Stored data
***
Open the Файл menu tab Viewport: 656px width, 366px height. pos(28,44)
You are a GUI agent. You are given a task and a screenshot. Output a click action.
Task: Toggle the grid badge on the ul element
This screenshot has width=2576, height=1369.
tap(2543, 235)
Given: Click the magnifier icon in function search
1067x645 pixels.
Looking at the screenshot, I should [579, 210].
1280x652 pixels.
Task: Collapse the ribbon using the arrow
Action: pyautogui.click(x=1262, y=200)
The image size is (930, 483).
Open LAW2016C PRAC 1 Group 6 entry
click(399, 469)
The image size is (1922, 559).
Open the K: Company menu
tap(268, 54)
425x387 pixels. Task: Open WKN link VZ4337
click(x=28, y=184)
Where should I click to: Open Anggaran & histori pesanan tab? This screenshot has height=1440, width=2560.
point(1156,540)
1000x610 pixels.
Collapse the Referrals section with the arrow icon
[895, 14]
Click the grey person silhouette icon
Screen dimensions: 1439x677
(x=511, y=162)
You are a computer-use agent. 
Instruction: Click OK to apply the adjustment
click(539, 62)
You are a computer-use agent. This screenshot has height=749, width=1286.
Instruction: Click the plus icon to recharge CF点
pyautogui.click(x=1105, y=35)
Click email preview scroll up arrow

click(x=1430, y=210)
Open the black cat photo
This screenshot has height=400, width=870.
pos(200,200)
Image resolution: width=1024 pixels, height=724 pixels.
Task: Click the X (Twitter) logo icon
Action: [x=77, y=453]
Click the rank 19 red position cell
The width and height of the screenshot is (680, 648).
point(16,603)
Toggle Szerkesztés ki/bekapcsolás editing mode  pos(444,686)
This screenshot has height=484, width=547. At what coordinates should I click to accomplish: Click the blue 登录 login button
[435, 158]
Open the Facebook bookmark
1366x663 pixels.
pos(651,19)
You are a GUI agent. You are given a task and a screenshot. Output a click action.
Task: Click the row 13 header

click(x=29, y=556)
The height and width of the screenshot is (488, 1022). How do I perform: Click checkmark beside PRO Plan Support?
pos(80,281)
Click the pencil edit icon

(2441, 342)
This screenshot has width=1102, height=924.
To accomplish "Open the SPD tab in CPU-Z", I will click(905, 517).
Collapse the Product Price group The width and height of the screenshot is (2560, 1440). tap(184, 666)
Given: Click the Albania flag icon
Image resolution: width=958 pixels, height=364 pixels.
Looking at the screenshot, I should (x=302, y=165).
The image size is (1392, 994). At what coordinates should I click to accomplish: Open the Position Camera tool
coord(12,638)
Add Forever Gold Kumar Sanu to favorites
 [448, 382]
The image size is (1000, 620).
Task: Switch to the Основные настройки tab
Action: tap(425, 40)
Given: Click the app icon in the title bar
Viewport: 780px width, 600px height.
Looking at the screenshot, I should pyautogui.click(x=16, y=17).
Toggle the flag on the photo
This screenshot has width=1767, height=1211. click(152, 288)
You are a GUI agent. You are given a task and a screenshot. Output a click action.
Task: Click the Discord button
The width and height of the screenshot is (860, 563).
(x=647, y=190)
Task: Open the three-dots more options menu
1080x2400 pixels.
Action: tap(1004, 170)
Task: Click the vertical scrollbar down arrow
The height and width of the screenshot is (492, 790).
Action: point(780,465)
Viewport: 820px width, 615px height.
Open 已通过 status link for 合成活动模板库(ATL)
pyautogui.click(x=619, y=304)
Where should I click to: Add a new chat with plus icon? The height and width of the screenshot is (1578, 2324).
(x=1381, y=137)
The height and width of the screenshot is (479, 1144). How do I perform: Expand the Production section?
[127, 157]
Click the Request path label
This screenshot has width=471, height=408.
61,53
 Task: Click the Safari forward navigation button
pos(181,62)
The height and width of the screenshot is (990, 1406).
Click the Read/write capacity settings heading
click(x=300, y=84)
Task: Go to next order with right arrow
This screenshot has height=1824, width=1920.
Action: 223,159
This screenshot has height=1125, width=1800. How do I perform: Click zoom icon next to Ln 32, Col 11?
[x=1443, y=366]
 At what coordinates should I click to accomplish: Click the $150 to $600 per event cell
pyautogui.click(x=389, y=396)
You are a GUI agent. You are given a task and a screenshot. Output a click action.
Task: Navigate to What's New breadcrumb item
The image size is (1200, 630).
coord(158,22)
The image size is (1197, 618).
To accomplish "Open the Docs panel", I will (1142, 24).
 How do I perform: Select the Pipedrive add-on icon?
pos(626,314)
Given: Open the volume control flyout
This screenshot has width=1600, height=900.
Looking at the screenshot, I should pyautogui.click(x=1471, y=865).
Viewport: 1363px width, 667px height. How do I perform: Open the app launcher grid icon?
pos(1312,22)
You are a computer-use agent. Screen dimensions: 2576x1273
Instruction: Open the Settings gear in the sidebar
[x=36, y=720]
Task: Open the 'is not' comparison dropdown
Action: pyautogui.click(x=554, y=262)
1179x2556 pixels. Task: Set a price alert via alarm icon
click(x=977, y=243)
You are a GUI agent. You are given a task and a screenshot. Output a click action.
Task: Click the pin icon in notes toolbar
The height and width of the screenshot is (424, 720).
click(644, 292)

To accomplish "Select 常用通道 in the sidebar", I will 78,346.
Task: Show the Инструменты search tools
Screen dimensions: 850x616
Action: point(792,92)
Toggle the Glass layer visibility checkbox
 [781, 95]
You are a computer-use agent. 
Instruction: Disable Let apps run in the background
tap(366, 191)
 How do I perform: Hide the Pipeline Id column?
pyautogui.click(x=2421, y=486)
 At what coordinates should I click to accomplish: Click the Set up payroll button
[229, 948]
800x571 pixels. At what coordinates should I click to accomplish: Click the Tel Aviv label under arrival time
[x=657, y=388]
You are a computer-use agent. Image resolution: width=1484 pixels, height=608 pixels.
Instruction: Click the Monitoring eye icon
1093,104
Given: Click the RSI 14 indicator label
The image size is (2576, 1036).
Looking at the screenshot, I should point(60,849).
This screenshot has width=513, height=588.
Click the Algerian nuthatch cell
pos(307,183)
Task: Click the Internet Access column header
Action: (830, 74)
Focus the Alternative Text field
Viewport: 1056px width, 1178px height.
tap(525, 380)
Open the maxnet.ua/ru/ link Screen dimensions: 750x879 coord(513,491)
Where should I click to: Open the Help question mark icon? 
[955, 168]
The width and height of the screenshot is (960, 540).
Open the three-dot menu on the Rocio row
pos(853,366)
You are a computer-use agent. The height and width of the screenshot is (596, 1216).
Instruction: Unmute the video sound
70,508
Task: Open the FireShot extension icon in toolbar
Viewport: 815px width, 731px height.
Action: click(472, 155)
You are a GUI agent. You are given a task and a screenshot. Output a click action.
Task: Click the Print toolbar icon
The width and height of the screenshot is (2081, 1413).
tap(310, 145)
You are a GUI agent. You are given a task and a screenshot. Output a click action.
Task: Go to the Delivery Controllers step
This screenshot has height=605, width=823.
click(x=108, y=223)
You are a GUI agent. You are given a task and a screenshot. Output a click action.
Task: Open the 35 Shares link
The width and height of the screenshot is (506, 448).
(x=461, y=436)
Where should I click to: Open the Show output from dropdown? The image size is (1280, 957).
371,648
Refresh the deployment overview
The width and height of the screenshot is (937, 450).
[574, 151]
***
• Instructions to follow
Return the lines from the one with "Given: Click the RSI 14 indicator label" to the one with "Action: click(472, 155)", reproducing each without any change.

• Correct answer
Given: Click the RSI 14 indicator label
The image size is (2576, 1036).
Looking at the screenshot, I should point(60,849).
This screenshot has width=513, height=588.
Click the Algerian nuthatch cell
pos(307,183)
Task: Click the Internet Access column header
Action: (830, 74)
Focus the Alternative Text field
Viewport: 1056px width, 1178px height.
tap(525, 380)
Open the maxnet.ua/ru/ link Screen dimensions: 750x879 coord(513,491)
Where should I click to: Open the Help question mark icon? 
[955, 168]
The width and height of the screenshot is (960, 540).
Open the three-dot menu on the Rocio row
pos(853,366)
You are a computer-use agent. The height and width of the screenshot is (596, 1216).
Instruction: Unmute the video sound
70,508
Task: Open the FireShot extension icon in toolbar
Viewport: 815px width, 731px height.
Action: click(472, 155)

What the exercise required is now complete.